Sayfa 85

velleẕîne yünfiḳûne emvâlehüm riâe-nnâsi velâ yü'minûne billâhi velâ bilyevmi-l'âḫir. vemey yeküni-şşeyṭânü lehû ḳarînen fesâe ḳarînâ.

Türkçe:
Bunlar, Allah'a ve âhiret gününe inanmazlar da halka gösteriş olsun diye mallarını dağıtırlar. Arkadaşı şeytan olan için ne kötü arkadaştır o.
İngilizce:
Not those who spend of their substance, to be seen of men, but have no faith in Allah and the Last Day: If any take the Evil One for their intimate, what a dreadful intimate he is!
Fransızca:
Et ceux qui dépensent leurs biens avec ostentation devant les gens, et ne croient ni en Allah ni au Jour dernier. Quiconque a le Diable pour camarade inséparable, quel mauvais camarade !
Almanca:
so wie diejenigen, die ihr Vermögen aus Riyaa den Menschen gegenüber spenden, und weder den Iman an ALLAH noch an den Jüngsten Tag verinnerlichen. Und wer den Satan als ständigen Begleiter hat, dann erbärmlich ist sein ständiger Begleiter.
Rusça:
Они расходуют свое имущество напоказ людям и не веруют в Аллаха и Последний день. Если сатана является товарищем, то плох такой товарищ!
Arapça:
وَالَّذِينَ يُنفِقُونَ أَمْوَالَهُمْ رِئَاءَ النَّاسِ وَلَا يُؤْمِنُونَ بِاللَّهِ وَلَا بِالْيَوْمِ الْآخِرِ ۗ وَمَن يَكُنِ الشَّيْطَانُ لَهُ قَرِينًا فَسَاءَ قَرِينًا
Elmalılı Muhammed Hamdi Yazır:
Bunlar, Allah'a ve ahiret gününe iman etmedikleri halde mallarını, insanlara gösteriş yapmak için harcarlar. Şeytan kimin arkadaşı olursa, o ne kötü arkadaştır!
Diyanet Vakfı:
Allah'a ve ahiret gününe inanmadıkları halde mallarını, insanlara gösteriş için sarfedenler de (ahirette azaba duçar olurlar). Şeytan bir kimseye arkadaş olursa, ne kötü bir arkadaştır o!
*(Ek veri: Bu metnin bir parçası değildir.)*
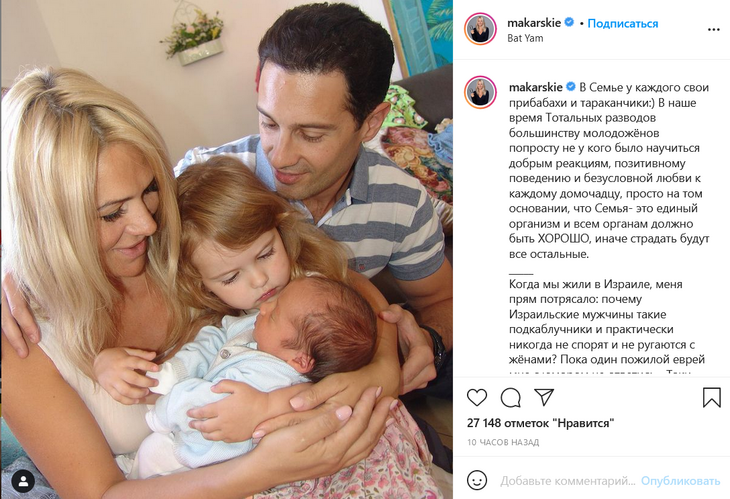
Task: View the 27 148 likes list
Action: tap(541, 423)
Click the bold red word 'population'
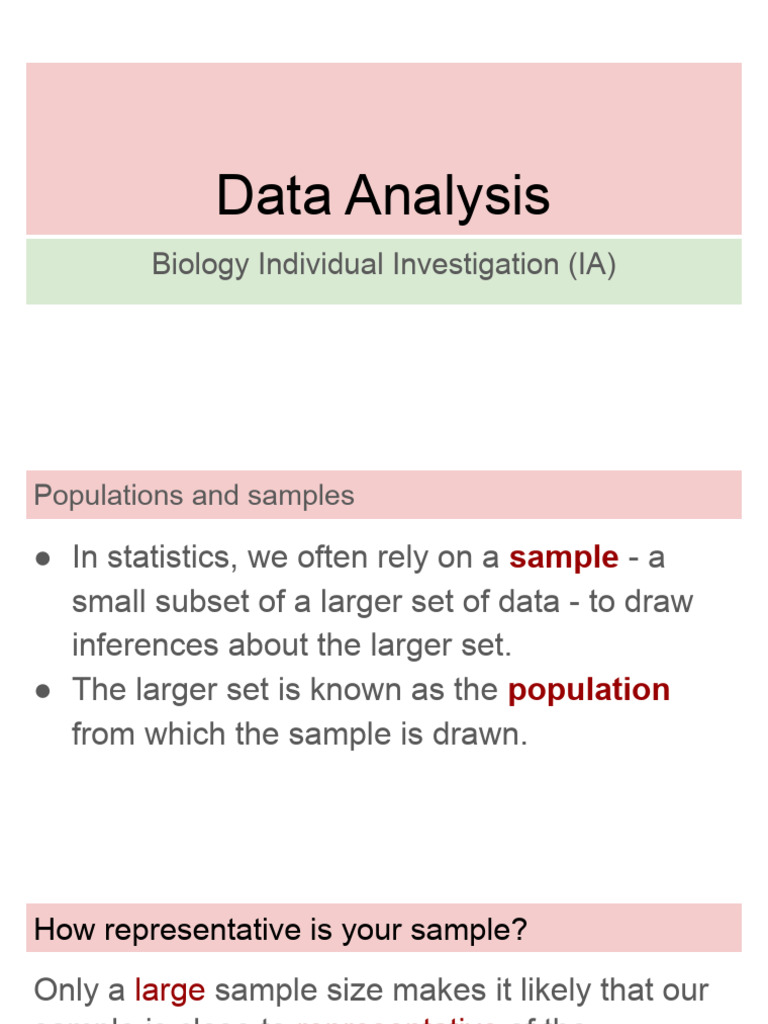 coord(589,690)
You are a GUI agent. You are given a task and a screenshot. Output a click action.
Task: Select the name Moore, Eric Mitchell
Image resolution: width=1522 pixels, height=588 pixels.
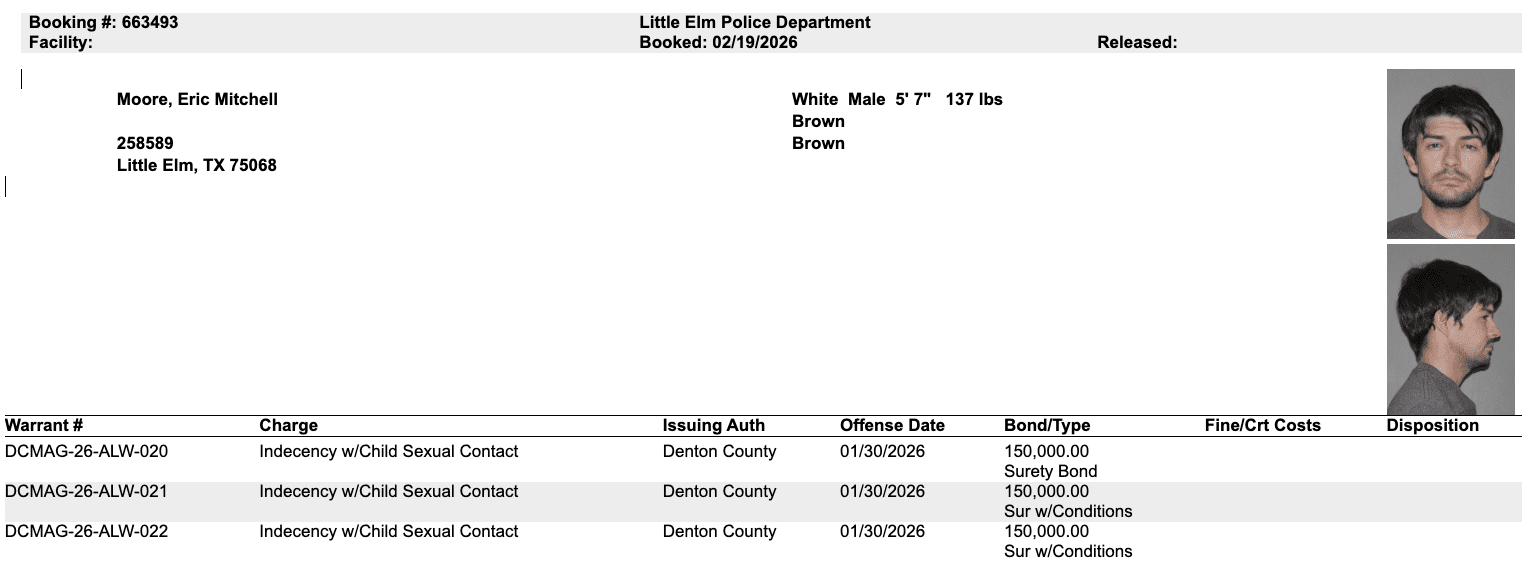coord(197,99)
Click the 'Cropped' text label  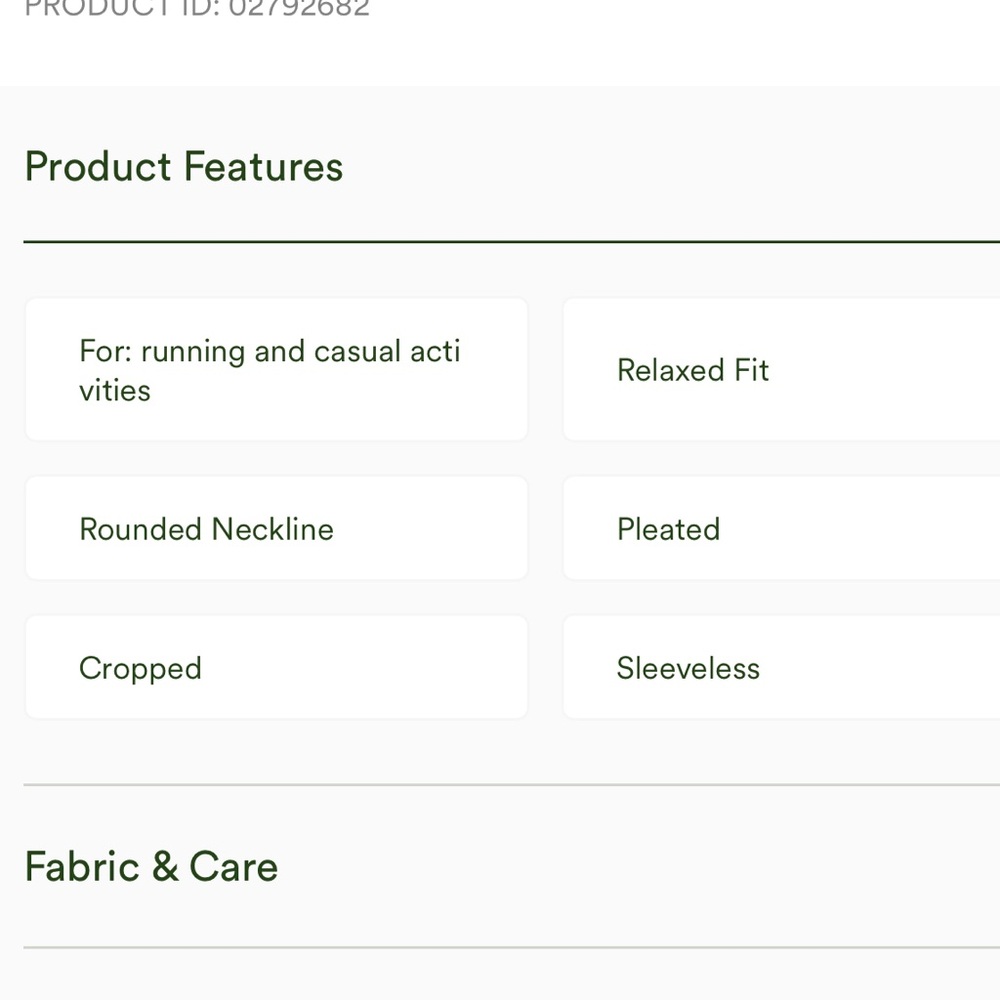[140, 669]
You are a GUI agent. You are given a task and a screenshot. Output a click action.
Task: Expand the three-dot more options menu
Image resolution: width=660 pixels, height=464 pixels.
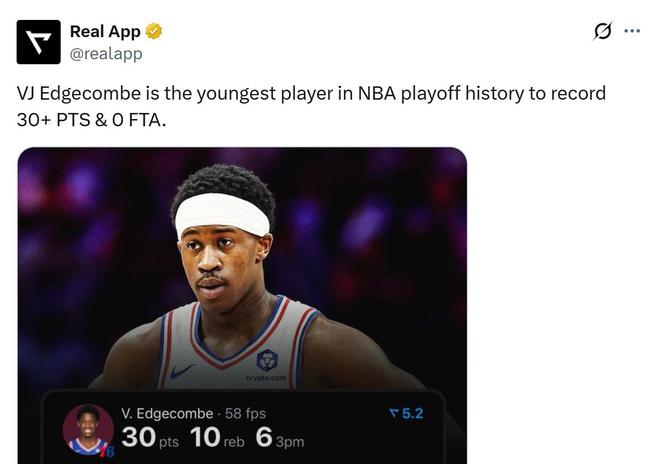632,31
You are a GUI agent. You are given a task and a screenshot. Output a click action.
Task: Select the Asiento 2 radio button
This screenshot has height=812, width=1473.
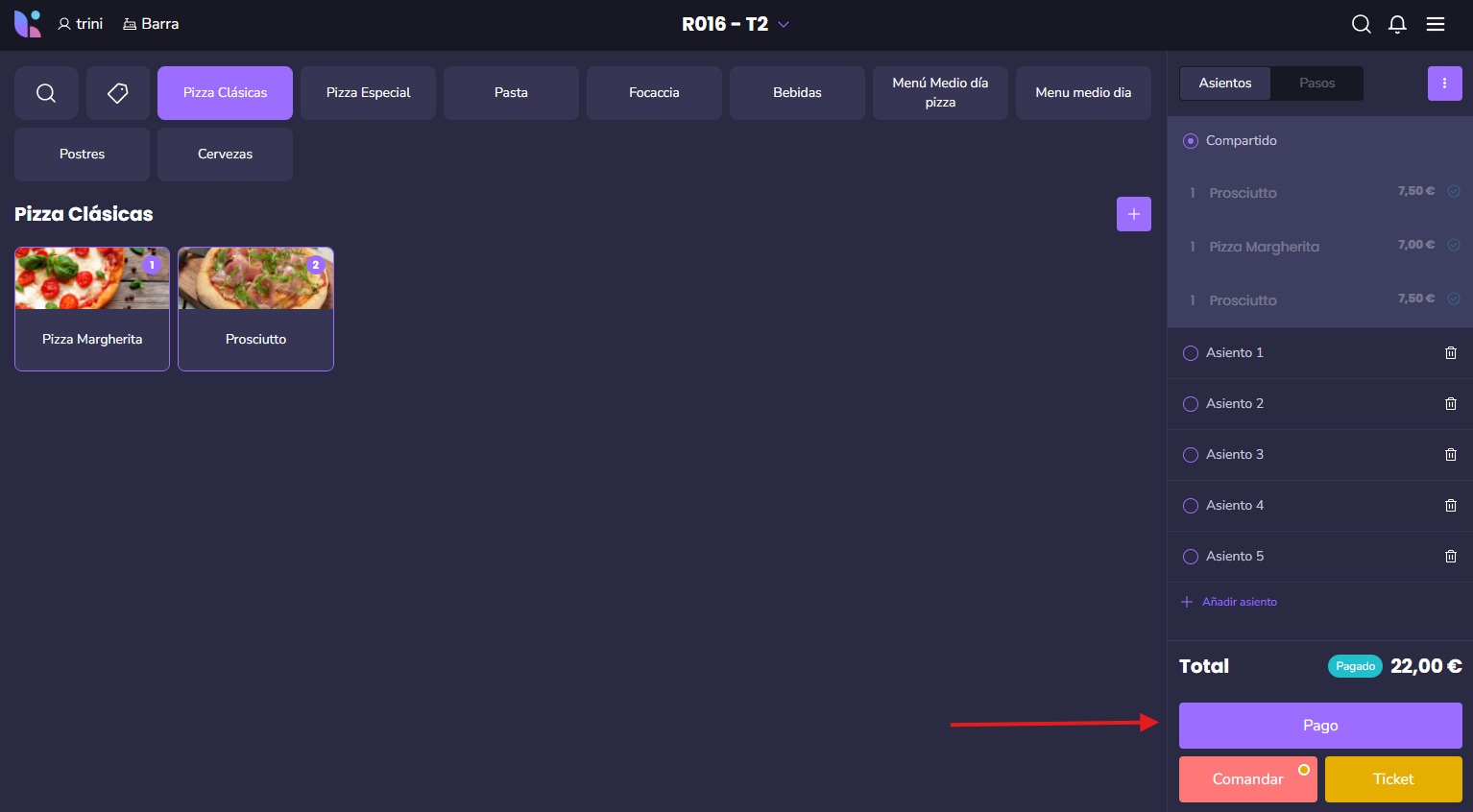(1191, 404)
vemâẕâ `aleyhim lev âmenû billâhi velyevmi-l'âḫiri veenfeḳû mimmâ razeḳahümü-llâh. vekâne-llâhü bihim `alîmâ.

Türkçe:
Ne olurdu onlara, Allah'a ve âhiret gününe inanıp da Allah'ın kendilerine verdiği rızıktan öyle dağıtsalardı! Allah onları bilmekteydi.
İngilizce:
And what burden Were it on them if they had faith in Allah and in the Last Day, and they spent out of what Allah hath given them for sustenance? For Allah hath full knowledge of them.
Fransızca:
Qu'auraient-ils à se reprocher s'ils avaient cru en Allah et au Jour dernier et dépensé (dans l'obéissance) de ce qu'Allah leur a attribué ? Allah, d'eux, est Omniscient.
Almanca:
Und was wäre dabei, wenn sie den Iman an ALLAH und an den Jüngsten Tag verinnerlicht und vom Rizq gegeben hätten, das ALLAH ihnen gewährte?! Und ALLAH ist immer über sie allwissend.
Rusça:
Что они потеряют, если уверуют в Аллаха и Последний день и станут расходовать из того, чем наделил их Аллах? Аллаху известно о них.
Arapça:
وَمَاذَا عَلَيْهِمْ لَوْ آمَنُوا بِاللَّهِ وَالْيَوْمِ الْآخِرِ وَأَنفَقُوا مِمَّا رَزَقَهُمُ اللَّهُ ۚ وَكَانَ اللَّهُ بِهِمْ عَلِيمًا
Elmalılı Muhammed Hamdi Yazır:
Bunlar, Allah'a ve ahiret gününe iman etselerdi ve Allah'ın verdiği rızıktan gösterişsiz harcasalardı kendilerine ne zarar gelirdi? Allah onların söz ve işlerini çok iyi bilendir.
Diyanet Vakfı:
Allah'a ve ahiret gününe iman edip de Allah'ın kendilerine verdiğinden (O'nun yolunda) harcasalardı ne olurdu sanki! Allah onların durumunu hakkıyle bilmektedir.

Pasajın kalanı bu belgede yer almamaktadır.